JAKARTA - Tarakan merupakan kota sekaligus pulau terbesar di Kalimantan Utara, Indonesia. Wilayah tersebut mempunyai sejarah yang kaya, khususnya dalam konteks kilang minyak pada masa pemerintahan Belanda.
Dalam survei statistik Badan Pusat Statistik (BPS) tahun 2012, penduduk Kota Tarakan tercatat mencapai 243.769 jiwa. Ketika Belanda berkuasa, Tarakan menjadi pusat produksi minyak yang signifikan.
Kepentingan strategis Tarakan selama perang Asia-Pasifik membuatnya menjadi sasaran utama bagi Jepang. Pulau ini dikenal menghasilkan lebih dari lima juta barel minyak per tahun dengan basis parafin, menjadikannya salah satu pusat pemrosesan minyak terbesar di Hindia Timur pada tahun 1940.
Pada Perang Dunia II, Jepang, menghadapi ketidakpastian pasokan minyak, memutuskan untuk merebut sumber minyak bumi di Hindia Timur, termasuk Tarakan. Pada 11 Januari 1942, pasukan Jepang mendarat di Tarakan, menyabotase kilang minyak, dan merebut ladang minyak di berbagai wilayah sekitarnya.

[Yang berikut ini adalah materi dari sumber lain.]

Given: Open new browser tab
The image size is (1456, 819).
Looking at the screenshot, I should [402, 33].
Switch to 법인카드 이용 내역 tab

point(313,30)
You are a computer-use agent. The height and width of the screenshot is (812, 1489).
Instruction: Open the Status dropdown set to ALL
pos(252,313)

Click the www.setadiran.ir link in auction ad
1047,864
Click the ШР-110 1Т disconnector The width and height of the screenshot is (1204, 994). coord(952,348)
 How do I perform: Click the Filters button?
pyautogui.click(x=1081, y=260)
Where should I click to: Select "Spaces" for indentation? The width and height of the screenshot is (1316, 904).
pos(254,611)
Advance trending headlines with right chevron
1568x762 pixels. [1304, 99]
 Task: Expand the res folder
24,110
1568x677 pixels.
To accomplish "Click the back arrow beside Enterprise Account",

Meskipun Jepang berhasil menguasai sumber daya tersebut, Tarakan menderita akibat penduduk yang kurang gizi dan pekerjaan paksa terhadap 300 wanita. Keterbatasan kapal tanker Jepang menyebabkan evakuasi dari Tarakan pada bulan Juli 1944.
Pada Perang Dunia II tahun 1945 sebelum pertempuran Tarakan, menukil Wikipedia, Jepang menyatakan, cadangan minyak mentah di California akan habis dalam waktu kurang dari dua tahun pada tingkat konsumsi. Saat itu, Amerika Serikat dan Inggris menghentikan ekspor minyak ke Jepang pada Juli 1941.
Hubungan Jepang dengan Amerika Serikat dan Inggris mulai memanas. Namun, Jepang memiliki alternatif lain yaitu merebut sumber minyak bumi di Hindia Timur tepatnya di Tarakan.
Pasukan Jepang akhirnya mendarat di Tarakan pada 11 Januari 1942 dan menyabotase seluruh kilang minyak. Jepang merebut ladang minyak di kota Miri, Malaysia dan merebut ladang minyak di Balikpapan, Indonesia pada Januari. Kemudian, Sumatera pada Februari dan Pulau Jawa pada Maret.
Jepang menjadikan Tarakan sebagai landasan udara pertama yang strategis untuk meluncurkan serangan. Namun, Jepang tidak cukup memiliki kapal tanker untuk mengangkut banyaknya minyak di Tarakan.
Akhirnya revolusi Indonesia terjadi pada akhir 1940-an. Kapal tanker Jepang meninggalkan Tarakan pada Juli 1944 setelah bom serangan sekutu yang merusak fasilitas di ladang minyak.
Pertempuran Tarakan kedua pada Juni 1945, yang melibatkan Brigade ke-26 veteran Australia, menandai akhir kekuasaan Jepang dan menjadi bagian dari perjuangan menuju kemerdekaan Indonesia.
Revolusi Indonesia pada akhir 1940-an membawa perubahan signifikan di Tarakan dan membebaskannya dari penjajahan.